§ **Problem description**
Could you return every line of the material that contains the word "screenshot"?

=== Begin Enclosure ===

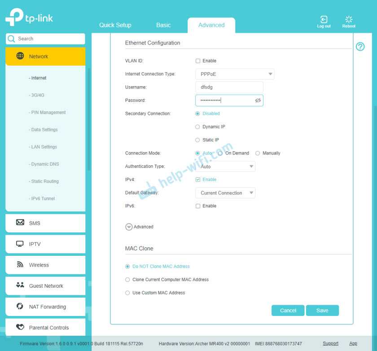377x351 pixels.
Task: Expand the Advanced settings section
Action: pyautogui.click(x=129, y=227)
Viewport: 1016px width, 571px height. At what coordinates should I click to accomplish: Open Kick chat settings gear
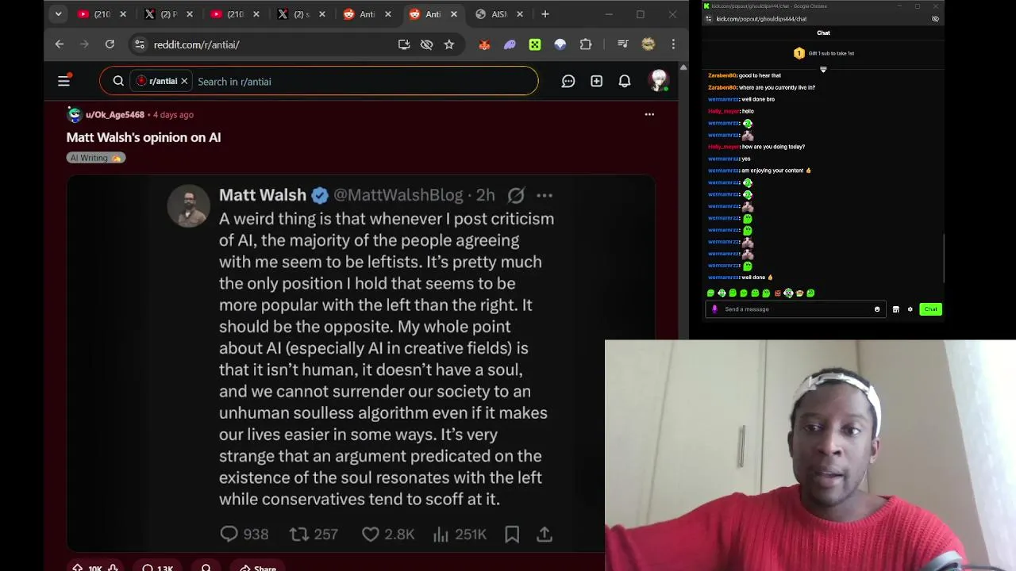pos(910,309)
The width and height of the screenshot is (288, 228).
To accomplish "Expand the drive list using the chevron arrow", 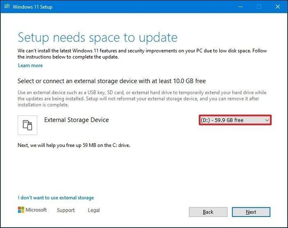I will 267,120.
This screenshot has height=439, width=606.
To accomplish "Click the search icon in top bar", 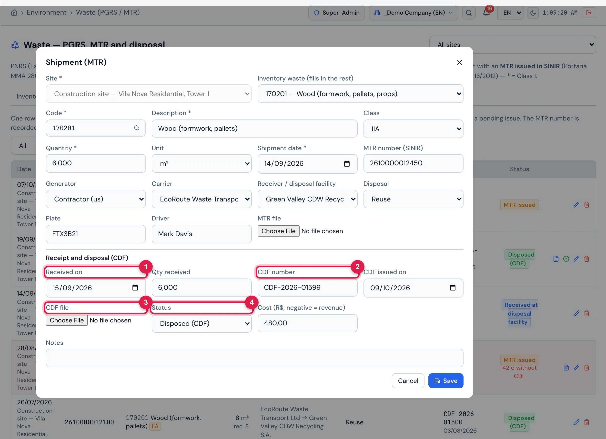I will [x=469, y=13].
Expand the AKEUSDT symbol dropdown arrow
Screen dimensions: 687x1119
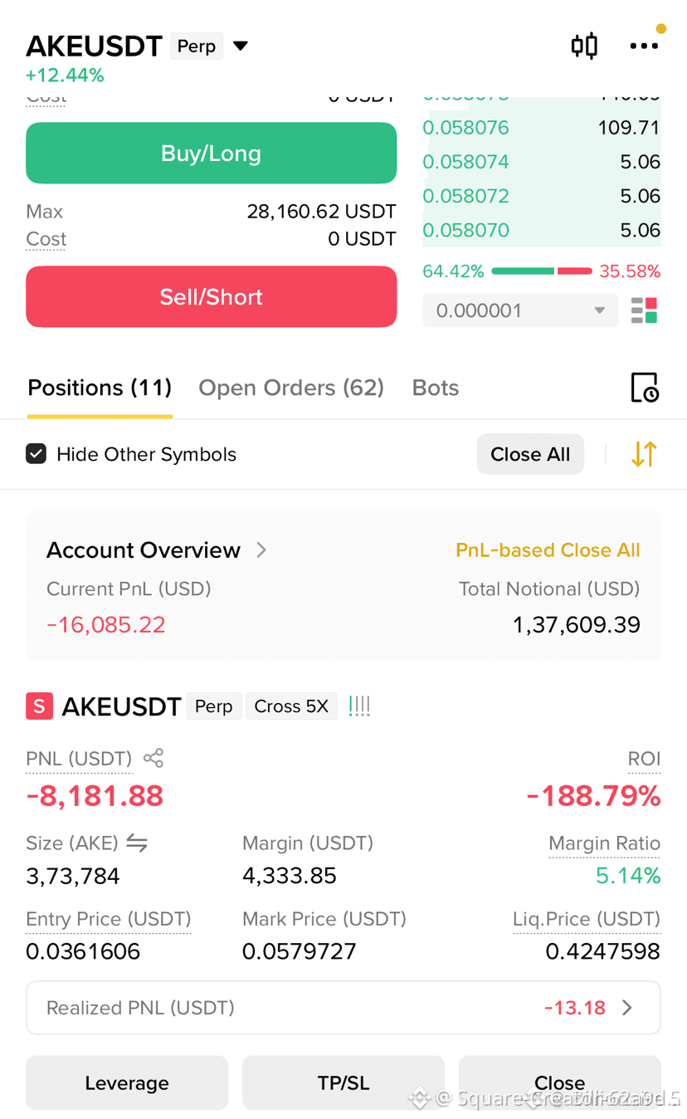tap(241, 46)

=== End Enclosure ===

§ **Solution to this problem**
The width and height of the screenshot is (288, 228).
This screenshot has height=439, width=606.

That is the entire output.